* Task details: Across the entries below, count the lines in which the word "menu" occurs. Reply with the count alone.

Data items:
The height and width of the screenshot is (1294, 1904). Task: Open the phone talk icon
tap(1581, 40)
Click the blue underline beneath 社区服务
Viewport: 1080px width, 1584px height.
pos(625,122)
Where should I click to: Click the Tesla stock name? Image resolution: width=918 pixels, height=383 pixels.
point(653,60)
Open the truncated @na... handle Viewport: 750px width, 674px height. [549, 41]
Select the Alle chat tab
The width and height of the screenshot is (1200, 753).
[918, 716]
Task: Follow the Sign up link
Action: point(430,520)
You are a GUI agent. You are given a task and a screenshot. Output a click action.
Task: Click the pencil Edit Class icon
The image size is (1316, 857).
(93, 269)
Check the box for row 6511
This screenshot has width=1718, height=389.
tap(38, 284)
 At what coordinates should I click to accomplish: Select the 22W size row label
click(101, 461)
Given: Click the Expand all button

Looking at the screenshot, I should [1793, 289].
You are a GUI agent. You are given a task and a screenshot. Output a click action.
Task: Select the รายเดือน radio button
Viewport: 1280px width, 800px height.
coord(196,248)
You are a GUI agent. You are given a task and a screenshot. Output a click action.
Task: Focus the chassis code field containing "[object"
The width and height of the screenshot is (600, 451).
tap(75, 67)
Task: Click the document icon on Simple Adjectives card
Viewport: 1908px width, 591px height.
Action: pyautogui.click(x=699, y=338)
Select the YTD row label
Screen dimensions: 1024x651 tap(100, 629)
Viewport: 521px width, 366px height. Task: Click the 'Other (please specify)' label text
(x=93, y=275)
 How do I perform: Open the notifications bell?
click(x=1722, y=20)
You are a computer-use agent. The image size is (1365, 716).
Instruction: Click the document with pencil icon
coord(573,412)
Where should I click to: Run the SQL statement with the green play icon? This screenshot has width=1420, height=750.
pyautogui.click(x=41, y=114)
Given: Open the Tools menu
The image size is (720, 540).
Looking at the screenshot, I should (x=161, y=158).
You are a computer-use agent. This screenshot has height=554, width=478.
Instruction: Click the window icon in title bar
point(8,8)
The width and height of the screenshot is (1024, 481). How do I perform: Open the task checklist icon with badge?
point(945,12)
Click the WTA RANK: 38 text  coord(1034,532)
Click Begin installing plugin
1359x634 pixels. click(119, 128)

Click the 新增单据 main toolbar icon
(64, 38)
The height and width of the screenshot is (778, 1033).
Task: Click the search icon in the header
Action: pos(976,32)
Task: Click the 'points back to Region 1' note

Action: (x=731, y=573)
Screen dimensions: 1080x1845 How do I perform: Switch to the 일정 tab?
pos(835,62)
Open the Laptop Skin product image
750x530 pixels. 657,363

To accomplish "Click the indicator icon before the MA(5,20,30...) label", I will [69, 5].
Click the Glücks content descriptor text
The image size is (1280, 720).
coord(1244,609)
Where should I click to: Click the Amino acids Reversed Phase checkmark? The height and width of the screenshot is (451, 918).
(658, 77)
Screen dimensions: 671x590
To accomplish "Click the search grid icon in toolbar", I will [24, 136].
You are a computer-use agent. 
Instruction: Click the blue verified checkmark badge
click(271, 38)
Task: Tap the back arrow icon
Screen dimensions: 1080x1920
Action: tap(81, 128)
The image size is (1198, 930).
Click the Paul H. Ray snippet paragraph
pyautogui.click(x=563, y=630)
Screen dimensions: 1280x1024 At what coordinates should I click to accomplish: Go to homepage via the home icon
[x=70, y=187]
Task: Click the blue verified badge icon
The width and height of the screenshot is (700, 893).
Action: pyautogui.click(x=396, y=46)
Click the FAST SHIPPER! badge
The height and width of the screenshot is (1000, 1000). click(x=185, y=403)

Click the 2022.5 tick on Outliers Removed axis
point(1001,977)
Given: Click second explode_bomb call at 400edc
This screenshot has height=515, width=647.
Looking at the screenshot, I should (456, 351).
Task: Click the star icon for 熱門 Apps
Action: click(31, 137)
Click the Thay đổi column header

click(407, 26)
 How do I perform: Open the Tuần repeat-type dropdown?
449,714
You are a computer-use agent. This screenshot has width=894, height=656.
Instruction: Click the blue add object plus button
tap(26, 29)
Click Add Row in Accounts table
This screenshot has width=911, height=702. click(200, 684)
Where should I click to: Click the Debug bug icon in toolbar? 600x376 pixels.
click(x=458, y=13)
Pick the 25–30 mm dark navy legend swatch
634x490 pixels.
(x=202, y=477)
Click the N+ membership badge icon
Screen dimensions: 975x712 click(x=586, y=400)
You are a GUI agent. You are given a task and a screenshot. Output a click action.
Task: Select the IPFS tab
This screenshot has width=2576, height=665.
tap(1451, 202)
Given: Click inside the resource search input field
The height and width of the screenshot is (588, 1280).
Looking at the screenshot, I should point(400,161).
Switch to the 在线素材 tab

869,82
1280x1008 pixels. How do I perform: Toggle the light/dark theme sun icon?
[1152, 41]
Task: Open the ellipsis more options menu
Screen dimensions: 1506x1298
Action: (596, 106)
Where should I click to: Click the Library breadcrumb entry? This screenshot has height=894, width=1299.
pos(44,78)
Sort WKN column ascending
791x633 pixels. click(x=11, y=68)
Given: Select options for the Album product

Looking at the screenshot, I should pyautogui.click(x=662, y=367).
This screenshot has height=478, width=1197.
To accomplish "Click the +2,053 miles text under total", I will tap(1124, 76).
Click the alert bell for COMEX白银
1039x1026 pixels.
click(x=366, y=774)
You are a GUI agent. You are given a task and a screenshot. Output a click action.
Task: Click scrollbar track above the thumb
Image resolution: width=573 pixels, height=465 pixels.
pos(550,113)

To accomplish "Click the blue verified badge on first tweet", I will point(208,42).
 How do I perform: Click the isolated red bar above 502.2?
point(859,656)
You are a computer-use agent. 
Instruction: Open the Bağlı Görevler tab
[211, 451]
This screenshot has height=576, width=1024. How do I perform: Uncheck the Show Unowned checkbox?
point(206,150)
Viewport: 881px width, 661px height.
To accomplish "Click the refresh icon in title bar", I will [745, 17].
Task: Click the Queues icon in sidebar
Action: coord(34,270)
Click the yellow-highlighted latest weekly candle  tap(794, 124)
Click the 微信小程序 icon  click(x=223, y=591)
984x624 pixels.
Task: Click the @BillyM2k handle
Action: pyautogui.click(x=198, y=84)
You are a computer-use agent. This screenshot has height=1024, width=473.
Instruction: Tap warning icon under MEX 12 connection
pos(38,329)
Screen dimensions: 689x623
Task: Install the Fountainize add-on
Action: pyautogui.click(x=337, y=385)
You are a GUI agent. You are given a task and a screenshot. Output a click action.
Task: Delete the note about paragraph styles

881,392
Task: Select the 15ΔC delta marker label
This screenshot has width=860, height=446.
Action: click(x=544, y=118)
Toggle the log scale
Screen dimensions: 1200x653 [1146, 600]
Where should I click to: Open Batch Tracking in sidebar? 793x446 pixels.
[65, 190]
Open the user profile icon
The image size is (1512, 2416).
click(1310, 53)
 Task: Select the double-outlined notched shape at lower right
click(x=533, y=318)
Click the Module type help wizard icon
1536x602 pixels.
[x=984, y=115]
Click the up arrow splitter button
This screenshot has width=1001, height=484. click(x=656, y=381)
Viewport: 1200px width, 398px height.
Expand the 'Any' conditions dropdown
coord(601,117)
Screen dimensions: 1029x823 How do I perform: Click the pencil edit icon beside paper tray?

* Task result: 2